Первыми откликами на Лермонтова были прямые иронические перепевы: Некрасов (1845): «…Будешь ты чиновник с виду И подлец душой…»; Суриков (1864, транспонировка некрасовской «Колыбельной» из чиновничьего мира в купеческий): «…Все торговые обманы Сам поймешь собой…»; Минаев (1870‐е): «…И запустишь смело руку В кассу иль в сундук»; Вейнберг (1862, о журналисте): «…Ты пиши из-под указки, Баюшки-баю…»; Минаев (1862, то же): «…Чтоб ребенок в колыбели улыбнуться мог; От иной гражданской цели Сохрани вас бог!..»; Огарев (1871, «Песня русской няньки у постели барского ребенка»): «Да, ты будь слугой народа, Помни цель свою, Чтоб была ему свобода, Баюшки-баю». Поздний случай такого использования готовой формы – у Чюминой (1905, с обращением схемы: в настоящем смута, в будущем «Со святыми упокой»).

Потом ирония отпадает, остается неподдельно светлая картина будущего. У одних поэтов она рисуется в бодрых трудовых красках («Сибирская колыбельная песня» Омулевского, 1883: «Спи, дитя! В стране изгнанья Ты – ей сын родной; Все ее мечты, желанья Пусть растут с тобой…»; Иванов-Классик, 1891: «Жизнь – не проблеск, жизнь – не шутка, счастье впереди, В нашу жизнь, моя малютка, Ты трудясь входи…», с рефреном «Трудовой твой грош»; ср., уже с обращением не к дитяти, а к взрослому, у Фигнер, 1888). У других – в виде загробного блаженства (П. Жадовский, 1886, не без влияния «Тогенбурга»: «В царстве вечного покоя Ты придешь ко мне, И никто не разлучит нас В чудной стороне… Над тобою жизни буря, Милый, уж шумит. Так играй же беззаботно, Пока сердце спит…»). В советское время эта «колыбельная» традиция оживает у Инбер («Сыну, которого нет», 1926: «Ночь идет на мягких лапах, Дышит, как медведь. Мальчик создан, чтобы плакать, Мама – чтобы петь…»), у Кирсанова («Моя именинная», 1927: «Месяц глянул из потемок, Обернулся тьмой, И на лапки, как котенок, Встал будильник мой…»).

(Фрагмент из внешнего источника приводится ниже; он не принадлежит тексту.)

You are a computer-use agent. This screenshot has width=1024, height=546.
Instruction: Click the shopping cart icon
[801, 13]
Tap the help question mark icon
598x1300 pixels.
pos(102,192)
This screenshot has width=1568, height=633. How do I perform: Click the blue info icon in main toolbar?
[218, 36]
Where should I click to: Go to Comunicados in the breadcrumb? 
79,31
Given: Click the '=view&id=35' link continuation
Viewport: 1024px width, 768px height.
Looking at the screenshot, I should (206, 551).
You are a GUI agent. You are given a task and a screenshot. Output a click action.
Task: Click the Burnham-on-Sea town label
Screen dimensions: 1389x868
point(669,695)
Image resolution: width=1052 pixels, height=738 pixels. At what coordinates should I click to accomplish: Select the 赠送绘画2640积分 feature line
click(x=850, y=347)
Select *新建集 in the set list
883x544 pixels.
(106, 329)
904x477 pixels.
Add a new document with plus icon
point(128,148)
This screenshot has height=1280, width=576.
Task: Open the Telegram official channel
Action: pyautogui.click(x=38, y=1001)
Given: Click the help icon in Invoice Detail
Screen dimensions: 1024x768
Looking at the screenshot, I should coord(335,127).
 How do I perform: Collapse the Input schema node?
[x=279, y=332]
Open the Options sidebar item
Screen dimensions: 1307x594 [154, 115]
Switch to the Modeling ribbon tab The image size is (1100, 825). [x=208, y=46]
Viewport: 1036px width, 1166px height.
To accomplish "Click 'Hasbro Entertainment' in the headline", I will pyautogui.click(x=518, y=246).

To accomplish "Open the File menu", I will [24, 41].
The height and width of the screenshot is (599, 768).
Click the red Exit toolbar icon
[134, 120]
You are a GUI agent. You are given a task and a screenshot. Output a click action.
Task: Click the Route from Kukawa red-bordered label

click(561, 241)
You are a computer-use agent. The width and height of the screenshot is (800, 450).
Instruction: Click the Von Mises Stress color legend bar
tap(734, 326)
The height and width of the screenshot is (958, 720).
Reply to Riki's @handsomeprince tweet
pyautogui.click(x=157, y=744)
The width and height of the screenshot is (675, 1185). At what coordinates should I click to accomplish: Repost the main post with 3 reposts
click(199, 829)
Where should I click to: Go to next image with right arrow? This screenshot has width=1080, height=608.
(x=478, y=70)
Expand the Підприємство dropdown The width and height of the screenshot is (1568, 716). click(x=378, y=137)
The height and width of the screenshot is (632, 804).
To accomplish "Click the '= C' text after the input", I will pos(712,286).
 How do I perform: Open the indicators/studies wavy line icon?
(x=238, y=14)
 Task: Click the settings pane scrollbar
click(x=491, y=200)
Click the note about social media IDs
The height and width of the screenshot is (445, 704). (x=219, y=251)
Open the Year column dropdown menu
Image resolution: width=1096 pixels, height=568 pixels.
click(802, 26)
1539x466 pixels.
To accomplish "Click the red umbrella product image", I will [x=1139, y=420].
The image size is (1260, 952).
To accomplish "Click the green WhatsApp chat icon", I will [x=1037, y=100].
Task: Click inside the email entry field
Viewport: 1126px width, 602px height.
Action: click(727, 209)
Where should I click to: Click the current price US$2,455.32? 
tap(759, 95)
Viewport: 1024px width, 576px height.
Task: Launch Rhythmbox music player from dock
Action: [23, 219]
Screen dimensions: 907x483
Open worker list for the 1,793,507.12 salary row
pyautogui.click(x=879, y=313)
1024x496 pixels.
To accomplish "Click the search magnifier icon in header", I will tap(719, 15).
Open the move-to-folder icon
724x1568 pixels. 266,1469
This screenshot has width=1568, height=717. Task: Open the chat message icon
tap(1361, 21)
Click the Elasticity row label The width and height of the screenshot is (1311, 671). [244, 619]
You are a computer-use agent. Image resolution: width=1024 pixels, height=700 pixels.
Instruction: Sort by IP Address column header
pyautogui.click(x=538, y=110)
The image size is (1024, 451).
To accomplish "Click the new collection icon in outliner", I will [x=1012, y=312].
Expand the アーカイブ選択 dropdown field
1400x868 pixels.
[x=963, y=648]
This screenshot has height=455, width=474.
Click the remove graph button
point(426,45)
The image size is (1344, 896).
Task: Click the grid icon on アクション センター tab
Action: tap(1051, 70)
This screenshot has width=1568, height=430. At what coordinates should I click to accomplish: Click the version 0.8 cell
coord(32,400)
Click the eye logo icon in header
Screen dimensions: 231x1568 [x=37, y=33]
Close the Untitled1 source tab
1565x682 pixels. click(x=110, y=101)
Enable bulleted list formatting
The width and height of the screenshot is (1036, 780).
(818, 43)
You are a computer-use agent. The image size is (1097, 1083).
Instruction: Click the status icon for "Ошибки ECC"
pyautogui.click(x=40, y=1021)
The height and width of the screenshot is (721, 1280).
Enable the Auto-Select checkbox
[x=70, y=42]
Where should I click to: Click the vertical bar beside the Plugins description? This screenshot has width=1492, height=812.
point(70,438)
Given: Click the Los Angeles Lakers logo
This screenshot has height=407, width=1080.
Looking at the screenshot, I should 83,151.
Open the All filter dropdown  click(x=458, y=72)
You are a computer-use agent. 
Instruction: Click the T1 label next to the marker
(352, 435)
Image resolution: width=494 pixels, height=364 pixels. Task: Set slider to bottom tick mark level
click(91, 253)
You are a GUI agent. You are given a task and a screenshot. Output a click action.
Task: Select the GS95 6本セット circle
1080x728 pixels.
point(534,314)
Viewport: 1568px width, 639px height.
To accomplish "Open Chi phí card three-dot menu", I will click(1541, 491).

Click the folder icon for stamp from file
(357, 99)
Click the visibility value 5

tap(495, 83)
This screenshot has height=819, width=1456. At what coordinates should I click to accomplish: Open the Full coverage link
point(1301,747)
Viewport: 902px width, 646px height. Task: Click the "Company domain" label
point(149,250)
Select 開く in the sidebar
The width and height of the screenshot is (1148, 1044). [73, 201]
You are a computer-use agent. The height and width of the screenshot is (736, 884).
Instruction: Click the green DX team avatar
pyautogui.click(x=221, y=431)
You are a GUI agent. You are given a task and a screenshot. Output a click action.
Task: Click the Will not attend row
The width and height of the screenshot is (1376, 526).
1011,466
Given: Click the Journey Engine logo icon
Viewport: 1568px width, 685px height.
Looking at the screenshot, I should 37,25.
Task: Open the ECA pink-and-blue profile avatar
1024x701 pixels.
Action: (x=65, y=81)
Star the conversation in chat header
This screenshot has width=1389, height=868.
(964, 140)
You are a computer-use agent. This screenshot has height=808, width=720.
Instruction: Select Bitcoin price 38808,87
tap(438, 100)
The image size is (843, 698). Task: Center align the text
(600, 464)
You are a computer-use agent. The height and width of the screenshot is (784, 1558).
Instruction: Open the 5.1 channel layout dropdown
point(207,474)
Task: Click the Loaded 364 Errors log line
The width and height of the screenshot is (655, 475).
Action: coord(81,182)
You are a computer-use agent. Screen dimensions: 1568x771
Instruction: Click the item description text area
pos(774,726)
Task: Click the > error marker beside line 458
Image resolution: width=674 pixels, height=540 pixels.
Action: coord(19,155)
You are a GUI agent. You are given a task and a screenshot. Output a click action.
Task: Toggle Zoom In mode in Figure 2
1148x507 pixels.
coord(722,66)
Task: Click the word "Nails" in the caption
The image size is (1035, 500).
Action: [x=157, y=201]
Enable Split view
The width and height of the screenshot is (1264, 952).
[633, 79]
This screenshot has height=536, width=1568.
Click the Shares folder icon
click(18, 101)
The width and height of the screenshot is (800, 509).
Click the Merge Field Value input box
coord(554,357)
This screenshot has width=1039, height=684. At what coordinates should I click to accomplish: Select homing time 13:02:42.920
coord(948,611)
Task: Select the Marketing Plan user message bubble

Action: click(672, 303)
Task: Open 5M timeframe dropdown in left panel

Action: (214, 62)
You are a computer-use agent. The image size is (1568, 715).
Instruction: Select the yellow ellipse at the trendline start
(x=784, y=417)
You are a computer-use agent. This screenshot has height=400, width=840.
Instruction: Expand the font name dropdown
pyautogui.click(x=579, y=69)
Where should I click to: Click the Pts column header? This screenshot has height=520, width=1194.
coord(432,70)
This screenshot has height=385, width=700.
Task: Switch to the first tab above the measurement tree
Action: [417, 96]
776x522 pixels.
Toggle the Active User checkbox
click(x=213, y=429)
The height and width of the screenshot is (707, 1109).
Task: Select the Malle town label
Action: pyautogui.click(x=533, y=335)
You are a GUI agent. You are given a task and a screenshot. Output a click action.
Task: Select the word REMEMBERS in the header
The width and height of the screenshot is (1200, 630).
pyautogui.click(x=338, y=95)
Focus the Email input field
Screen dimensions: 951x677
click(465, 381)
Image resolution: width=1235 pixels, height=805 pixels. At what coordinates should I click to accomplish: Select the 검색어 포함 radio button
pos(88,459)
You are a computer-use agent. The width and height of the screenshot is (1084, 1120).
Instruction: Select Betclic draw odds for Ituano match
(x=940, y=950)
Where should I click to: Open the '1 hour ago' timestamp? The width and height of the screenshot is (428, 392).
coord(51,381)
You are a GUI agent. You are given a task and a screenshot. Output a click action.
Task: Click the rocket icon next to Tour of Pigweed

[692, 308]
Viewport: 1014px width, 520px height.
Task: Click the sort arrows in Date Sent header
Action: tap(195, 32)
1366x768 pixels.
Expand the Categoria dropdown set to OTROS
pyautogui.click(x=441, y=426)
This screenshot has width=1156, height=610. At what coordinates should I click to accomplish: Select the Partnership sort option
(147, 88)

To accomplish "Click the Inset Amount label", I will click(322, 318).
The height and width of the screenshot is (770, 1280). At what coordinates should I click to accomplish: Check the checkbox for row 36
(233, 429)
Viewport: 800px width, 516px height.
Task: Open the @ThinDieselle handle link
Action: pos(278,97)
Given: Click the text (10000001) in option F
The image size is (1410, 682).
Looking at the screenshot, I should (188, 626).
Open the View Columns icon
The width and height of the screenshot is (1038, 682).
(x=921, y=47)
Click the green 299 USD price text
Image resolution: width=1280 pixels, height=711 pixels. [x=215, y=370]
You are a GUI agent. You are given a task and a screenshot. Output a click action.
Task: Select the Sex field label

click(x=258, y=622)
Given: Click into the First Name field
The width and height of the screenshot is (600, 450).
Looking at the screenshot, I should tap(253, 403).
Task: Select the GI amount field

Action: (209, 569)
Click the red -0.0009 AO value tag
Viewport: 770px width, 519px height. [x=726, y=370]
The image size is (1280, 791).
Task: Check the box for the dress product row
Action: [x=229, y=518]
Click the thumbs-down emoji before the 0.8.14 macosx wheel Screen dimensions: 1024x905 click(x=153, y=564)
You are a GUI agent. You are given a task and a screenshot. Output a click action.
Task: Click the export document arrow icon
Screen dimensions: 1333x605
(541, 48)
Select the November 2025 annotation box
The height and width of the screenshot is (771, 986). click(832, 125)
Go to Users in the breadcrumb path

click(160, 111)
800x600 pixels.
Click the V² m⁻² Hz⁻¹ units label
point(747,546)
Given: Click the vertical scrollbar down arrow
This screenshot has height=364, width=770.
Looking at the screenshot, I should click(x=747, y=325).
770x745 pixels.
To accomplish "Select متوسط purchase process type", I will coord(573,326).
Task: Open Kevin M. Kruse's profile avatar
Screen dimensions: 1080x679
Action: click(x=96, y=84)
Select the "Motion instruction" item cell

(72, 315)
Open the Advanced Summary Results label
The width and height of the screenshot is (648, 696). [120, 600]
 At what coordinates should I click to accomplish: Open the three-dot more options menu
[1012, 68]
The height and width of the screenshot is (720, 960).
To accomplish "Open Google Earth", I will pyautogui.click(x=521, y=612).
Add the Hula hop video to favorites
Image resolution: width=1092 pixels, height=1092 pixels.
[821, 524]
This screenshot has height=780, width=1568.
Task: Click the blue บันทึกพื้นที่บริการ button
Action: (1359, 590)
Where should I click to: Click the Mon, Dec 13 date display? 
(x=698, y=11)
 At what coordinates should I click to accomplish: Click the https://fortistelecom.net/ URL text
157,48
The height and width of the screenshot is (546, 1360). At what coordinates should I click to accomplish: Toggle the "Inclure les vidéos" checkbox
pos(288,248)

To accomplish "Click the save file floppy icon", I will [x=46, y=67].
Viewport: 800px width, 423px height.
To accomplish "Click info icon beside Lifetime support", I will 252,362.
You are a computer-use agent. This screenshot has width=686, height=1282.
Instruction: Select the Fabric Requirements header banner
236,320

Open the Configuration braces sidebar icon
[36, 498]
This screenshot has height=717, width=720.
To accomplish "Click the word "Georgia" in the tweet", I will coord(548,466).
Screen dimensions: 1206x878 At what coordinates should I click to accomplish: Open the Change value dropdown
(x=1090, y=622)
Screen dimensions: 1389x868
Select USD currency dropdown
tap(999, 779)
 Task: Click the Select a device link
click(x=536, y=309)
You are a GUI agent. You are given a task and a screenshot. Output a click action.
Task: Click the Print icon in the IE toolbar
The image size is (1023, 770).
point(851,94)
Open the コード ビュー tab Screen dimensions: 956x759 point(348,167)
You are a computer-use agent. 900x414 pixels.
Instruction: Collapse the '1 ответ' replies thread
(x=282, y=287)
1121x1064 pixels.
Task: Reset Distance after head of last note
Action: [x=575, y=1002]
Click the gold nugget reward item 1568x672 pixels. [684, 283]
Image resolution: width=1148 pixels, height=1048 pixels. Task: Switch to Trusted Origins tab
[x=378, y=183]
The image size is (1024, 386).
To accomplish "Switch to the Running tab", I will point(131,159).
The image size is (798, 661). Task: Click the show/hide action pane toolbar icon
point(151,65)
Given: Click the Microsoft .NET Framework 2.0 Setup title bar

Форма колыбельного монолога легко побуждает к попыткам переадресовки. Так, у Городецкого возникает «Молитва воина» (1914): «Не меня храни, родная, В роковом бою, Ты храни, не покидая, Родину мою…»; ср. потом неожиданную реминисценцию у Сикорского (1958): «Вырос я, готовый к бою…». В «Колыбельной» Ахматовой (1915) образ сына оттесняется образом отца, а мотив будущего – мотивом разлуки: «…Спи, мой тихий сын, мой мальчик, Я дурная мать… Да хранит святой Егорий Твоего отца». В другом стихотворении 1915 года автор делает и следующий шаг: сын исчезает совсем, картина будущего перемещается на отца: «Будешь жить, не зная лиха, Править и судить, Со своей подругой тихой Сыновей растить. И во всем тебе удача, Ото всех почет. Ты не знай, что я от плача Дням теряю счет…». У К. Арсеневой (1916) исчезает уже и видимость адресата, остается только разговор с собой: «Если б в детстве показали Даже полпути, Захотела бы едва ли Я его пройти…». Можно считать, что эти стихи уже выходят из рамок «колыбельной» традиции и вступают во взаимодействие со смежными; таких случаев будет еще много.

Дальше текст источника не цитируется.